● **Document excerpt**

This is just as true, Peirce argues, in matters of religion:

If, walking in a garden on a dark night, you were suddenly to hear the voice of your sister crying out to you to rescue her from a villain, would you stop to reason out the metaphysical question of whether it were possible for one mind to cause material waves of sound and for another mind to perceive them? If you did, the problem might probably occupy the remainder of your days. In the same way, if a man undergoes any religious experience... [complete ellipsis] for him to halt till he has adjusted a philosophical difficulty would seem to be an analogous sort of thing, whether you call it stupid or whether you call it disgusting. (6.655)

Thus, Peirce often distinguishes sharply between God as such, and the "Absolute," or God as accessible to rational investigation: "The Absolute is strictly speaking only God, in a Pickwickian sense, that is, in a sense that has no effect." (8.277) Moreover, "as between an old-fashioned God and a modern patent Absolute... [the former] is more likely to be about the truth."62

With all this in mind, we are ready to proceed to Peirce's "Neglected Argument for the Reality of God" (1908). Here Peirce distinguishes "Argumentations" formulated on rational principles from an "Argument," which is "any process of thought reasonably tending to produce a definite belief." (6.456) Only the latter is broad enough to encompass all three "Universes of Experience" which we meet with as everywhere co-present in the world: the Universe of "Ideas" as pure Firsts, that of "Brute Actuality" or Secondness, and that of "Signs" or Thirdness. (6.455)

Peirce commends, as a path of encounter with these Three Universes, "a certain agreeable occupation of mind... In fact, it is Pure Play." Peirce names this form of pure play "musement": "The particular occupation I mean... may take either the form of aesthetic contemplation, or that of distant castle-building... or that of considering some wonder in one of the Universes, or some connection between two of the three, with speculation concerning its cause." (6.458)

● **Given information**
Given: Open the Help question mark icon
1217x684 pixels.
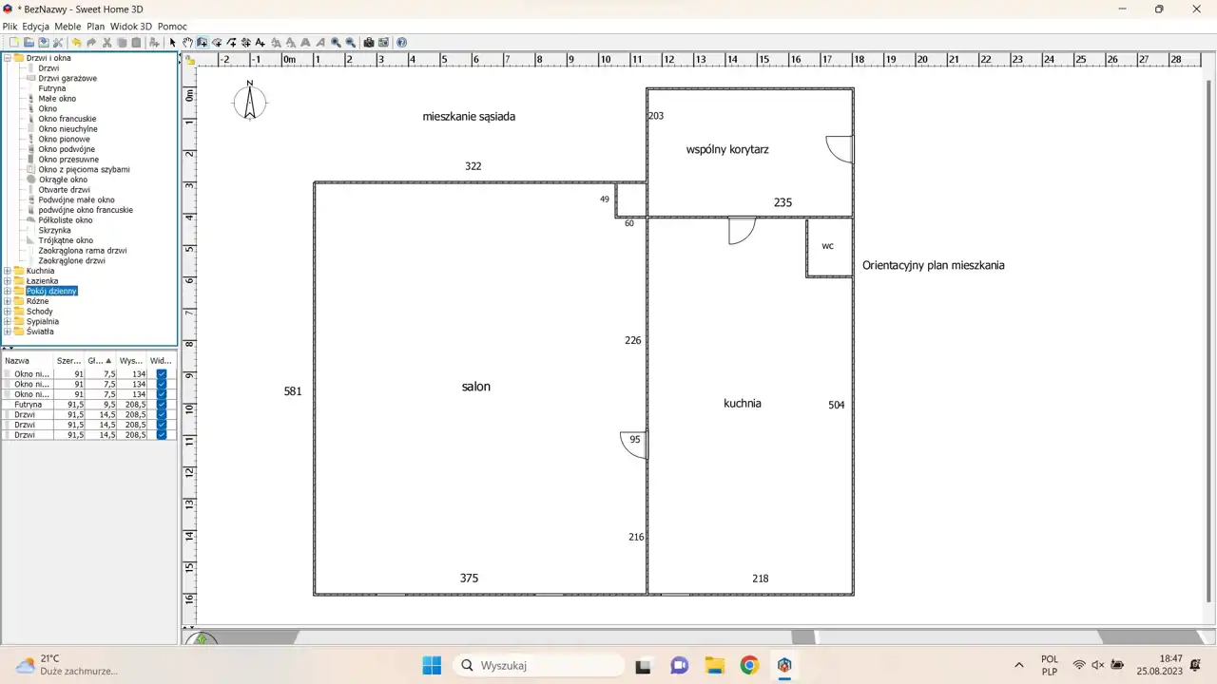Looking at the screenshot, I should [x=402, y=43].
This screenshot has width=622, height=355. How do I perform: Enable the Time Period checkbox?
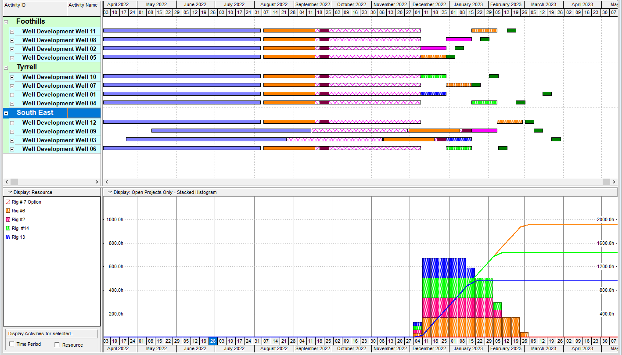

● **What you will do**
• a. In the passage on Peirce, switch "Brute Actuality" to "Raw Actuality" and give the part again, beginning at the words "With all this" and stopping after "or Thirdness. (6.455)".
• b. According to the passage on Peirce, what name does Peirce give to the form of pure play?

● **Exercise responses**
• a.
With all this in mind, we are ready to proceed to Peirce's "Neglected Argument for the Reality of God" (1908). Here Peirce distinguishes "Argumentations" formulated on rational principles from an "Argument," which is "any process of thought reasonably tending to produce a definite belief." (6.456) Only the latter is broad enough to encompass all three "Universes of Experience" which we meet with as everywhere co-present in the world: the Universe of "Ideas" as pure Firsts, that of "Raw Actuality" or Secondness, and that of "Signs" or Thirdness. (6.455)

• b. Musement.